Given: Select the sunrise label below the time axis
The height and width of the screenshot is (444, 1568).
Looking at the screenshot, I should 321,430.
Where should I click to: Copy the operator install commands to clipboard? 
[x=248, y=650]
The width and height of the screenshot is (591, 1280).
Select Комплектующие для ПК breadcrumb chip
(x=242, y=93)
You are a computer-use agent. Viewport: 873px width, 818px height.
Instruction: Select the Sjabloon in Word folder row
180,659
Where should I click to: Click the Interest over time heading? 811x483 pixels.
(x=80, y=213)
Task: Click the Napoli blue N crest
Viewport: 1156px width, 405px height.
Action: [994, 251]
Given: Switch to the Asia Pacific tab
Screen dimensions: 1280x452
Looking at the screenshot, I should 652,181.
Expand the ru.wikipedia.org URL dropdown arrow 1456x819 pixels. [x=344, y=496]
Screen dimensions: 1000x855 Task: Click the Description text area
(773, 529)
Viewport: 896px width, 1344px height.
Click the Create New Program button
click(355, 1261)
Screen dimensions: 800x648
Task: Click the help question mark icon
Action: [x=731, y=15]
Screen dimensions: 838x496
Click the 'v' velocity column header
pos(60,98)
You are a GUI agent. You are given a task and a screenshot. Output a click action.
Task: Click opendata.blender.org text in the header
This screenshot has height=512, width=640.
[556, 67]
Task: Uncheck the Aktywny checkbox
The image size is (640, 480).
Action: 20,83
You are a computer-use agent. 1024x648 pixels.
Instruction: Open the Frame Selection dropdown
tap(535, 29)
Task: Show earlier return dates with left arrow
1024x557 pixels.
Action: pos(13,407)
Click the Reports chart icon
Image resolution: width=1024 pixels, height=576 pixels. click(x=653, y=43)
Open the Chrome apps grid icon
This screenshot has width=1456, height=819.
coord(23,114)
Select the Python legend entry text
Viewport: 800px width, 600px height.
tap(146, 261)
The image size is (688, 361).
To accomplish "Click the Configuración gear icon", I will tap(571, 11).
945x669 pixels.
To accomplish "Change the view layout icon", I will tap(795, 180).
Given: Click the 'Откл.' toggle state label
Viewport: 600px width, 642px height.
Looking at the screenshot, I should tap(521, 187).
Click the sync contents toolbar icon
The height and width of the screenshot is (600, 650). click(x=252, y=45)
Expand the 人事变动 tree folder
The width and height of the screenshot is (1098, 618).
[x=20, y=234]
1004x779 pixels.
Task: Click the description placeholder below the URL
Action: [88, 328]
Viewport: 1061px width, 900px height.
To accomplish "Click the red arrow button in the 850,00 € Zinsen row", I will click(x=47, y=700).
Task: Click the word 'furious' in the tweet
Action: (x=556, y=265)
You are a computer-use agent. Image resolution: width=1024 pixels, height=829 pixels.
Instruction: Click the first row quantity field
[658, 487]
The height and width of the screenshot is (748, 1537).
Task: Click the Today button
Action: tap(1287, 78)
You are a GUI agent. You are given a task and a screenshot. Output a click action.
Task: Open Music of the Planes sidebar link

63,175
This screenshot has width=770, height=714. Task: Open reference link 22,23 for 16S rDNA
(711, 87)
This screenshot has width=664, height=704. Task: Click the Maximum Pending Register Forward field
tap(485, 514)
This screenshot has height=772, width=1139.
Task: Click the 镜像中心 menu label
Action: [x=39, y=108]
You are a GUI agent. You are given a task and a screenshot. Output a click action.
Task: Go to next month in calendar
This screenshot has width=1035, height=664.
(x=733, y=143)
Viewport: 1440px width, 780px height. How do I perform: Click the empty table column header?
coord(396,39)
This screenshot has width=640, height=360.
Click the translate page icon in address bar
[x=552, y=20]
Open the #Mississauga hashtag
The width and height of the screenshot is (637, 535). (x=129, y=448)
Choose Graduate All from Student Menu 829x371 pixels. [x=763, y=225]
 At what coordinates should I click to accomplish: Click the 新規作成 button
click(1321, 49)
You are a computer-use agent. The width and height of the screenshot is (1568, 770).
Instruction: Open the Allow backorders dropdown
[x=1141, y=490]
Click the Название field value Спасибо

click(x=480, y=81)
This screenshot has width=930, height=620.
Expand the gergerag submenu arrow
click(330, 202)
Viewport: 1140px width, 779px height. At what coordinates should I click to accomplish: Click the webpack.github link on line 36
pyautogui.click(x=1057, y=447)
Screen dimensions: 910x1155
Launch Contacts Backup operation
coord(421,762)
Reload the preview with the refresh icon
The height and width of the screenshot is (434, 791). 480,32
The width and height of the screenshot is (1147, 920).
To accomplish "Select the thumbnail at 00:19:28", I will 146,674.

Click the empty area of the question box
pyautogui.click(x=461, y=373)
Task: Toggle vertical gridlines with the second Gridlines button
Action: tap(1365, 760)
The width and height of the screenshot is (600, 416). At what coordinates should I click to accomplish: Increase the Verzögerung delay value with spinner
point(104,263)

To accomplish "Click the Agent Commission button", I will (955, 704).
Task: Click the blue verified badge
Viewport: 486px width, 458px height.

◆ EXERCISE REQUIREMENTS ◆
Exactly as they appear above, print all the entries.

◆ SOLUTION FOR THIS TASK ◆
Given: Select the sunrise label below the time axis
The height and width of the screenshot is (444, 1568).
Looking at the screenshot, I should 321,430.
Where should I click to: Copy the operator install commands to clipboard? 
[x=248, y=650]
The width and height of the screenshot is (591, 1280).
Select Комплектующие для ПК breadcrumb chip
(x=242, y=93)
You are a computer-use agent. Viewport: 873px width, 818px height.
Instruction: Select the Sjabloon in Word folder row
180,659
Where should I click to: Click the Interest over time heading? 811x483 pixels.
(x=80, y=213)
Task: Click the Napoli blue N crest
Viewport: 1156px width, 405px height.
Action: [994, 251]
Given: Switch to the Asia Pacific tab
Screen dimensions: 1280x452
Looking at the screenshot, I should 652,181.
Expand the ru.wikipedia.org URL dropdown arrow 1456x819 pixels. [x=344, y=496]
Screen dimensions: 1000x855 Task: Click the Description text area
(773, 529)
Viewport: 896px width, 1344px height.
Click the Create New Program button
click(355, 1261)
Screen dimensions: 800x648
Task: Click the help question mark icon
Action: [x=731, y=15]
Screen dimensions: 838x496
Click the 'v' velocity column header
pos(60,98)
You are a GUI agent. You are given a task and a screenshot. Output a click action.
Task: Click opendata.blender.org text in the header
This screenshot has height=512, width=640.
[556, 67]
Task: Uncheck the Aktywny checkbox
The image size is (640, 480).
Action: 20,83
You are a computer-use agent. 1024x648 pixels.
Instruction: Open the Frame Selection dropdown
tap(535, 29)
Task: Show earlier return dates with left arrow
1024x557 pixels.
Action: pos(13,407)
Click the Reports chart icon
Image resolution: width=1024 pixels, height=576 pixels. click(x=653, y=43)
Open the Chrome apps grid icon
This screenshot has width=1456, height=819.
coord(23,114)
Select the Python legend entry text
Viewport: 800px width, 600px height.
tap(146, 261)
The image size is (688, 361).
To accomplish "Click the Configuración gear icon", I will tap(571, 11).
945x669 pixels.
To accomplish "Change the view layout icon", I will tap(795, 180).
Given: Click the 'Откл.' toggle state label
Viewport: 600px width, 642px height.
Looking at the screenshot, I should tap(521, 187).
Click the sync contents toolbar icon
The height and width of the screenshot is (600, 650). click(x=252, y=45)
Expand the 人事变动 tree folder
The width and height of the screenshot is (1098, 618).
[x=20, y=234]
1004x779 pixels.
Task: Click the description placeholder below the URL
Action: [88, 328]
Viewport: 1061px width, 900px height.
To accomplish "Click the red arrow button in the 850,00 € Zinsen row", I will click(x=47, y=700).
Task: Click the word 'furious' in the tweet
Action: (x=556, y=265)
You are a computer-use agent. Image resolution: width=1024 pixels, height=829 pixels.
Instruction: Click the first row quantity field
[658, 487]
The height and width of the screenshot is (748, 1537).
Task: Click the Today button
Action: tap(1287, 78)
You are a GUI agent. You are given a task and a screenshot. Output a click action.
Task: Open Music of the Planes sidebar link

63,175
This screenshot has width=770, height=714. Task: Open reference link 22,23 for 16S rDNA
(711, 87)
This screenshot has width=664, height=704. Task: Click the Maximum Pending Register Forward field
tap(485, 514)
This screenshot has height=772, width=1139.
Task: Click the 镜像中心 menu label
Action: [x=39, y=108]
You are a GUI agent. You are given a task and a screenshot. Output a click action.
Task: Go to next month in calendar
This screenshot has width=1035, height=664.
(x=733, y=143)
Viewport: 1440px width, 780px height. How do I perform: Click the empty table column header?
coord(396,39)
This screenshot has width=640, height=360.
Click the translate page icon in address bar
[x=552, y=20]
Open the #Mississauga hashtag
The width and height of the screenshot is (637, 535). (x=129, y=448)
Choose Graduate All from Student Menu 829x371 pixels. [x=763, y=225]
 At what coordinates should I click to accomplish: Click the 新規作成 button
click(1321, 49)
You are a computer-use agent. The width and height of the screenshot is (1568, 770).
Instruction: Open the Allow backorders dropdown
[x=1141, y=490]
Click the Название field value Спасибо

click(x=480, y=81)
This screenshot has width=930, height=620.
Expand the gergerag submenu arrow
click(330, 202)
Viewport: 1140px width, 779px height. At what coordinates should I click to accomplish: Click the webpack.github link on line 36
pyautogui.click(x=1057, y=447)
Screen dimensions: 910x1155
Launch Contacts Backup operation
coord(421,762)
Reload the preview with the refresh icon
The height and width of the screenshot is (434, 791). 480,32
The width and height of the screenshot is (1147, 920).
To accomplish "Select the thumbnail at 00:19:28", I will 146,674.

Click the empty area of the question box
pyautogui.click(x=461, y=373)
Task: Toggle vertical gridlines with the second Gridlines button
Action: tap(1365, 760)
The width and height of the screenshot is (600, 416). At what coordinates should I click to accomplish: Increase the Verzögerung delay value with spinner
point(104,263)

To accomplish "Click the Agent Commission button", I will (955, 704).
Task: Click the blue verified badge
Viewport: 486px width, 458px height.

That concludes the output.